[Records contained in a dataset]
__________

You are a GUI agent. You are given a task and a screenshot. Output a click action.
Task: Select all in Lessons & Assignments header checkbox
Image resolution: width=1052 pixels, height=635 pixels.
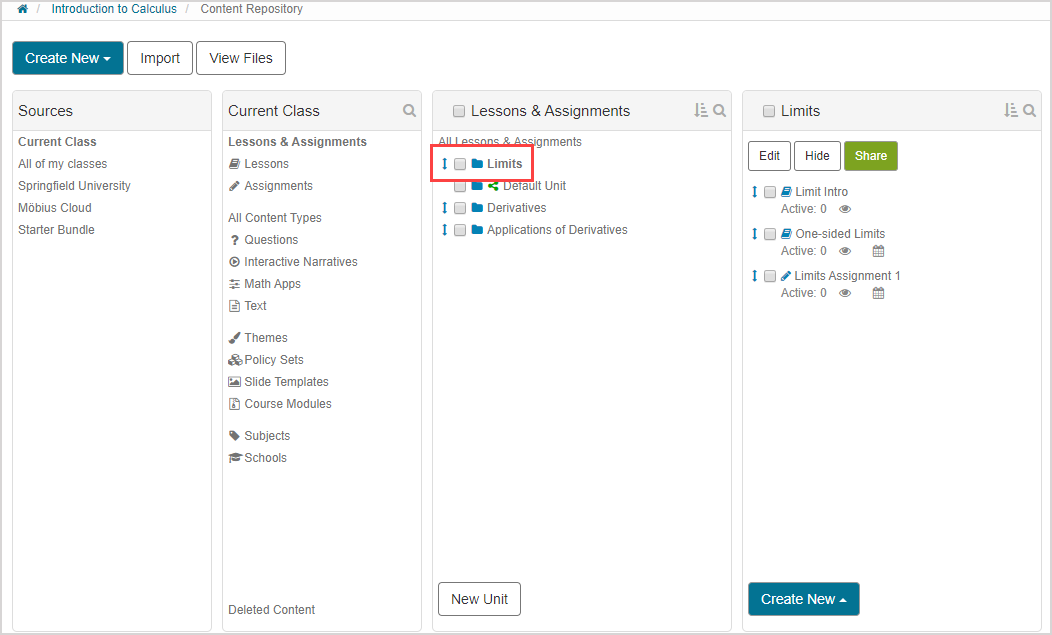(459, 111)
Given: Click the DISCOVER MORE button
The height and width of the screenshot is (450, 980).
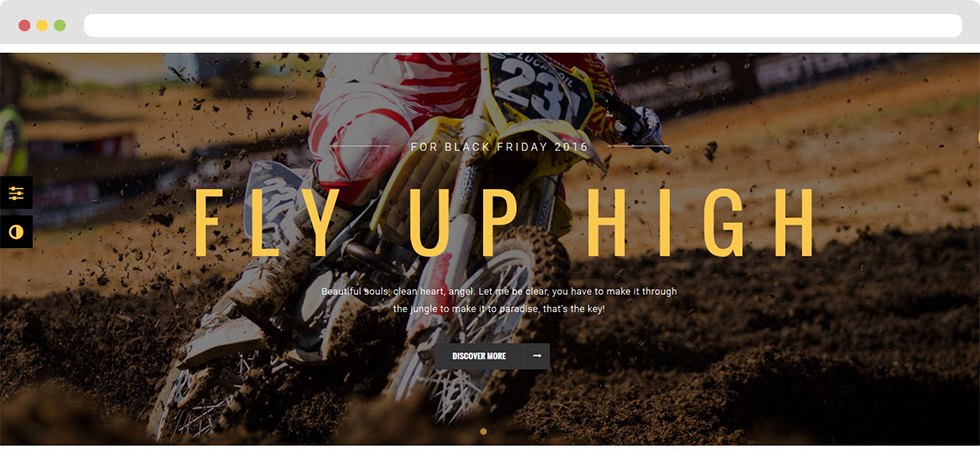Looking at the screenshot, I should [479, 356].
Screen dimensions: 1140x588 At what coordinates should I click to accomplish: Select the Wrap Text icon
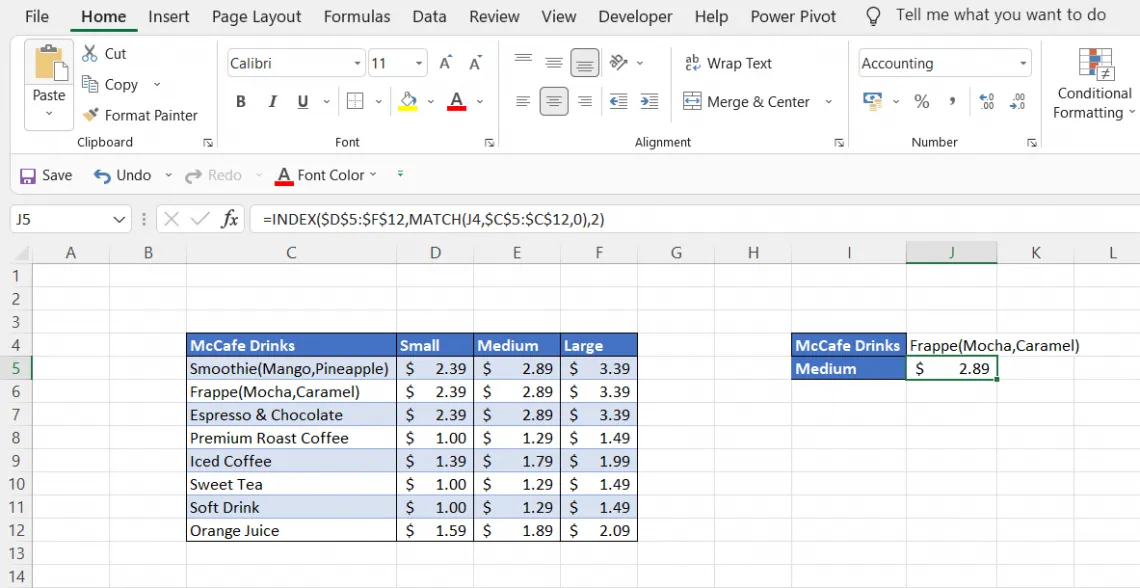(729, 62)
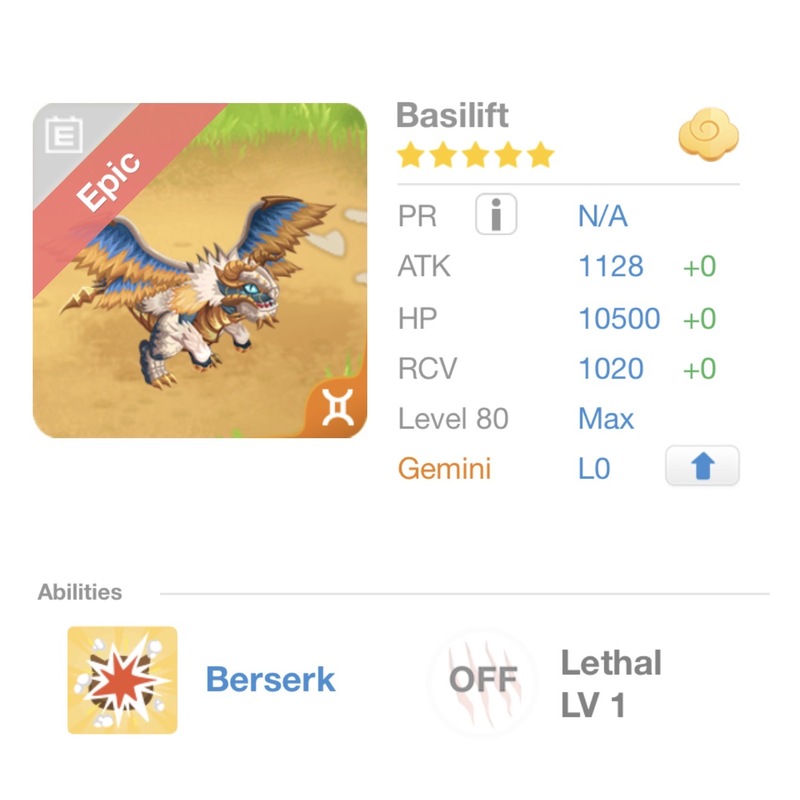Click the Berserk ability icon
This screenshot has width=800, height=800.
(x=122, y=680)
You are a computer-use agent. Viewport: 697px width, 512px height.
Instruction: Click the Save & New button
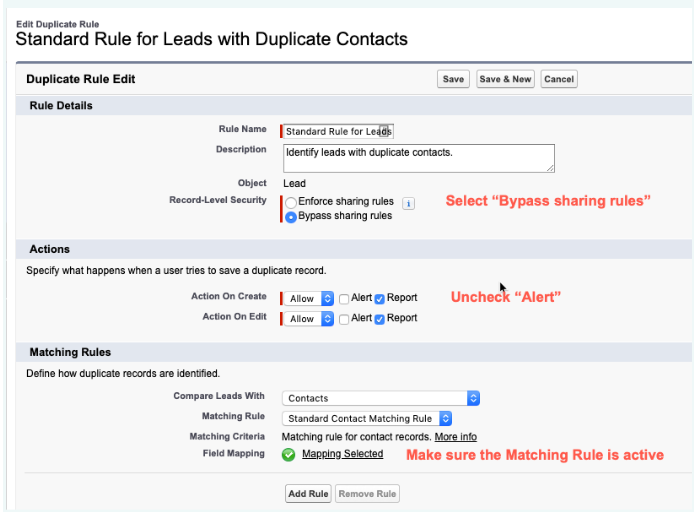pos(505,79)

__________

▸ WHAT THE EXERCISE ASKS
What is needed is a word-for-word restatement of the lines from the one holding "Image resolution: width=1052" to the final line of the data above, inclusive, without any pictures.

▸ TASK ANSWER
Image resolution: width=1052 pixels, height=635 pixels.
(459, 111)
Given: Click the DISCOVER MORE button
The height and width of the screenshot is (450, 980).
Looking at the screenshot, I should [479, 356].
Screen dimensions: 1140x588 At what coordinates should I click to accomplish: Select the Wrap Text icon
(729, 62)
Click the Berserk ability icon
This screenshot has width=800, height=800.
(x=122, y=680)
You are a computer-use agent. Viewport: 697px width, 512px height.
Instruction: Click the Save & New button
pos(505,79)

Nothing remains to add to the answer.